Örneğin tarihteki ilk hidrolik mühendis Milet/Aydınlı Thales’tir (M.Ö. 624-M.Ö.546).
Thales, İlk Çağ Felsefesi Milet Okulu’nu arkadaşları Anaksimandros ve Anaksimenes’le kurmuş ünlü bir matematikçi, felsefeci, mühendis, tarım ekonomisti, hatta iktisatçıdır.
Thales, Aristoteles tarafından, zeytinin bol olacağı yılı tahmin edip izlediği stratejiden ötürü başarılı bir iş insanı olarak da anılmaktadır.
Thales, yıldızlar hakkındaki bilgisine dayanarak o yıl iyi bir zeytin ürünü alınacağını tahmin etmiş ve daha kış aylarının başında küçük bir sermaye toplayıp onunla Milet ve Sakız’daki tüm yağ preslerine kaparo vererek hepsini kiralamıştır.
Başka rakibi olmadığı için de bu ona ucuza gelmiş, sonrasında da zeytin toplama zamanında yağ preslerine büyük bir talep olunca bunları istediği kişilere ve istediği fiyata kiralamıştır.
Böylece bir ciddi miktarda para kazanmış, filozofların/bilim insanlarının isterlerse kolayca zengin olacaklarını ama yaşamdaki amaçlarının bu olmadığını göstermiştir.
YAKLAŞAN FELAKETE DE HAZIR OLALIM
Şimdi gelelim günümüze…
Su varsa yönetebilirseniz, yoksa yönetecek bir durum zaten yoktur.
Peki kapıda kuraklık varsa bu konuda zeytin ağacı ne yapacaktır?
Daha önce de bahsettiğimiz gibi iklim değişiklikleriyle ‘zeytin’ yetişen bölgelerdeki en büyük endişe kuraklık temalı olacaktır.
Yani yağışların azalması ve sıcaklığın artması…
Bu durumda karşımıza iki sorun çıkacaktır.
Birincisi, yağışların azalmasıyla sulanmayan zeytin bahçelerinde ortalama 300-600 mm yağış alarak yaşamaya alışkın zeytin ağacı ile onların tersine sulanmaya alışkın zeytin ağaçlarının ne yapacağıdır?
Bu durumda sulanmayan, yağışlara bağımlı zeytin ağacı saçak kökleri sayesinde toprağın derinliklerindeki suya ulaşmak için daha fazla enerji sarf edecektir.
Diğeri ise suya alıştırıldığı için uzun süre bu durumu, yani alıştığı kadar suyun kendine verilmemesini hazmetmeye çalışacaktır.
Mümkünse suyun petrol ve doğalgaz gibi taşınabilir olduğu düşünülerek mevcut kaynaklardan ekonomik bir biçimde taşınması sağlanacaktır.
M.Ö., o günkü teknolojisiyle bunu başarabilen insanoğlu için bu hiç de zor olmayacaktır.
□ □ □ □
__Yapılacak görev 1__.
Kayıtlarda "resources" sözcüğünü içeren bütün satırları çıkarınız.
Metin ile kayıtlar arasında herhangi bir bağlantı bulunmamaktadır.

[Kayıtlar]
□ □ □ □
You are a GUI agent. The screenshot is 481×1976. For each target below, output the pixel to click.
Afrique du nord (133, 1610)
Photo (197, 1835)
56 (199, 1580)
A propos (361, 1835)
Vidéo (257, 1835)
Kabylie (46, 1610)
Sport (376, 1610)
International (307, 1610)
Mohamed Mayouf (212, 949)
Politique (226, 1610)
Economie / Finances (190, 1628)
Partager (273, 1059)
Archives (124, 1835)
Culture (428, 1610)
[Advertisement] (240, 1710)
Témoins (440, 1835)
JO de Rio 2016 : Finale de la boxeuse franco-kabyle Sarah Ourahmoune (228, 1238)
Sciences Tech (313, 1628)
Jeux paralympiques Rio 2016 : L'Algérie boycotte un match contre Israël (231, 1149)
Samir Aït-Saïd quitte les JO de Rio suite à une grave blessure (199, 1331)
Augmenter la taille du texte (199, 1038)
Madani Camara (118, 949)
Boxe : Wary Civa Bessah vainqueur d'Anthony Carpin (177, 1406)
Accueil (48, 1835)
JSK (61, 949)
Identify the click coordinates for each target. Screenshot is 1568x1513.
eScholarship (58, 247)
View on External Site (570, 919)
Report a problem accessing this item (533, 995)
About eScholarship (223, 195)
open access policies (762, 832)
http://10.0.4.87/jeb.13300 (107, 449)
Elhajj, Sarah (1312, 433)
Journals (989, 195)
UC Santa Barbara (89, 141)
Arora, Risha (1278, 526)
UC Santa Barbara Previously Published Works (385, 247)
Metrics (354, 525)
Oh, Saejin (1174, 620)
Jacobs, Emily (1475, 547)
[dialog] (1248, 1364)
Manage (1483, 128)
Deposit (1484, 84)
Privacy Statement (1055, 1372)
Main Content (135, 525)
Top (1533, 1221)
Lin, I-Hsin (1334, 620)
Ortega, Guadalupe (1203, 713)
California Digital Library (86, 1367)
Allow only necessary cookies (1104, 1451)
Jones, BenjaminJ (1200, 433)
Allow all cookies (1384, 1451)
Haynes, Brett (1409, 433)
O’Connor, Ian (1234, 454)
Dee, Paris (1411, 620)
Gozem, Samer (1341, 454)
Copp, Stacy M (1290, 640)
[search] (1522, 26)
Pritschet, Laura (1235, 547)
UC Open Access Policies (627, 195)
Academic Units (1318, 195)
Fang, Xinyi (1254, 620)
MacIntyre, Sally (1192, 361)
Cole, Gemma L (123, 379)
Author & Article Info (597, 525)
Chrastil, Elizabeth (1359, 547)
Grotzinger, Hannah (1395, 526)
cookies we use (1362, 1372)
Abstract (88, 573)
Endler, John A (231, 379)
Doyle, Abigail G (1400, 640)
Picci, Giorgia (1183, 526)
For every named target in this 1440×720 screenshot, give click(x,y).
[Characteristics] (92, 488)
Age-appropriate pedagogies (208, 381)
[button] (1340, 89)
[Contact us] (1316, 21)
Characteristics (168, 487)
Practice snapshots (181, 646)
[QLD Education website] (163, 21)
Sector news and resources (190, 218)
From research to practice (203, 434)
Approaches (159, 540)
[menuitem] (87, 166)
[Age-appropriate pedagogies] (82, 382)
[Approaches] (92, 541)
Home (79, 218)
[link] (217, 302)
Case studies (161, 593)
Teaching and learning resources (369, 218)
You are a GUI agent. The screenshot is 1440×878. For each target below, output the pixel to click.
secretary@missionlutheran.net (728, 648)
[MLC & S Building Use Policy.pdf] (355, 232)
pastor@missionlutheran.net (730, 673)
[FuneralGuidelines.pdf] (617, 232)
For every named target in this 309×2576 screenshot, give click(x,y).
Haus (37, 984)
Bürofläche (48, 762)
□ □ □ □
__Yapılacak görev 2__.
Thales ve kuraklık karşısında zeytin ağacı konulu metnin devamını yazınız.

__Sonuç 1__.
Sector news and resources (190, 218)
Teaching and learning resources (369, 218)

__Sonuç 2__.
Elbette en önemlisi kuraklığın devam etmesi durumunda suyun ekonomik kullanım yöntemlerinin tercih edilmesi olacaktır.
İkincisi ise iklim değişikliğiyle mevsimsel değişimlerin olabileceğidir.
Örneğin çiçeklenme ve tozlanma dönemlerinde aşırı yağmur ve dolu yağması çiçek tozlarının yıkanmasını ya da aşırı sıcak döllenmenin vuku bulmasını engelleyecektir.
Bu konuda bilim insanları dünyada ve ülkemizde ciddi bir biçimde çalışmaktadırlar.
Yaklaşan felaketle baş edebilmek için bilim, tecrübe ve uygulama birlikte hareket etmelidir.
Zeytin yüzyıllardır kuraklık yaşayan Afrika’da (Tunus) ya da Ortadoğu ülkelerinde (İsrail) doğanın gücü sayesinde veya ciddi politikalarla bu sorunlarla başa çıkmaktadır.
Bu konuda sakin olmakta fayda olduğu, ama araştırma ve çalışmalara ara verilmeden devam edilmesi gerektiği kesinlikle bilinmelidir.
KÖYÜN BİLGELERİ GİBİ DAVRANACAK
Yine bu makalenin kahramanı ve ilham kaynağı olan Thales’in başını çektiği doğa filozoflarından bu yana tartışılan, “Bilge kime denir?” tanımını inceleyelim.
Bilge insan, tarafsız yargılama, merhamet, deneyimsel öz-bilgi, kendini aşma ve bağlanmama gibi öz niteliklerle etik ve iyilik gibi erdemlerle ilişkilendirilen, bahsedilen vasıfları taşıyan kişidir.
Peki ağacın bilgesi var mıdır?
Evet, insanoğlu bilgeliği mitolojide ve kutsal kitaplarda (Tevrat-9, Kuran-ı Kerim Tin Suresi) bahsolunan özelliklerinden dolayı zeytin ağacına yakıştırmıştır.
Yeryüzündeki yaşamını her şeye rağmen bugüne kadar binlerce yıl sürdüren zeytin ağacı iklim değişiklikleri karşısında da aynen köyün bilgeleri gibi tecrübeli, sakin ve öngörülü hasletlerine uygun olarak davranacaktır.
Nitekim bir grup bilim insanı (*) merak edilen bazı soruların cevaplarını bizim düşüncemize paralel şöyle vermişlerdir:
* İklim değişikliğiyle zeytin verimliliği nasıl değişecek?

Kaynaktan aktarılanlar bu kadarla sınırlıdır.